Chief Justice Roberts noted that much of what Mr. Brunstad said supported claims by out-of-state issuers, but that Mr. Brunstad’s clients are not such issuers, but simply residents of Kentucky who own out-of-state bonds. Mr. Brunstad responded that his clients were arguing “about the discriminatory effect of the law on the marketplace as a whole, because they are participants in the market.” The Chief Justice then asked how Mr. Brunstad wanted the Court to remedy the situation. He replied that the remedy “would be for the State to decide whether it wants to make all municipal bonds tax-exempt or to make them all taxable.” He then noted that because Kentucky’s constitution limited its actions, the only course of action the State could take would be the former.

Chief Justice Roberts made the astute observation that the difference between the two arguments presented to the court was what the definition of the market should be. Respondents argue the market at issue is the national municipal bond market; Petitioners argue it’s the persons who issue bonds for public works in Kentucky. Mr. Brunstad responded that it is clear that the market is the former because that is where the bonds are sold.

Justice Stevens chimed in that it seemed to him that “Kentucky bonds are characteristically more attractive to Kentucky citizens than they are to out-of-state citizens” even without the tax preference because Kentucky citizens have an interest in the improvements that these bonds are financing.

Rebuttal

Mr. Trower began his rebuttal statement by disagreeing with the notion that Kentucky penalizes its respondents for participating in interstate commerce. Instead, he argued, Kentucky is simply striking a deal with its direct trading partner that if the partner lives within the State, the interest on the bond will be exempt from taxes.

Justice Alito posed an interesting question:

It seems to me you’re making a lot of arguments that, if accepted, would…demonstrate that the Commerce Clause jurisprudence is utter incoherent. If taxation is the same thing as a subsidy, if congressional inaction is the same thing as approval, if Kentucky bond are not really in the same market as out-of-state bonds, what would be left of Commerce [sic], of dormant Commerce Clause jurisprudence if those arguments were accepted?

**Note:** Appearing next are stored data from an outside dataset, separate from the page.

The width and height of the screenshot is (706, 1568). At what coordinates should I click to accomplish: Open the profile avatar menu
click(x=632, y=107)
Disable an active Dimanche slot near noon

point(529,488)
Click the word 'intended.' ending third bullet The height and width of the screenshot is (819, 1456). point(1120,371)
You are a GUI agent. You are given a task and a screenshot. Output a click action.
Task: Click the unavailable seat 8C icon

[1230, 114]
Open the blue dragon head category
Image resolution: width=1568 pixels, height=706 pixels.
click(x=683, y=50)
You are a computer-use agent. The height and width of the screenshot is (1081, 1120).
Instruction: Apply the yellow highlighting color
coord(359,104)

Mr. Trower responded that the majority of the Court’s jurisprudence would be left alone, that Petitioners were seeking only a rule that applied to “transaction[s] between the State itself and the bondholder.”

Justice Kennedy then began to question Mr. Trower about why a situation that has effectively created “a pact among States to favor their own residents”. The Justice kept pressing Mr. Trower for a reason why this tax, which he declared to be “explicit discrimination”, should be permitted. Mr. Trower argued that it acts just like a permissible subsidy. Furthermore, he added that this situation is analogous to General Motors “because there you had a well-established, long-established market that the Court was loath to jump in [sic] without any institutional competence or information to evaluate the effects, where Congress could take action if any was necessary.” This prompted Justice Alito to ask whether Congress’ awareness of discrimination and lack of action would thereby permit States to engage in discriminatory behavior. Furthermore, the Justice continued, was not Congress aware of the types of ordinances invalidated in the Carbone case? Mr. Trower said that perhaps there was the same type of Congressional acquiesce in Carbone and that if the case were before the Court today, it might come out differently.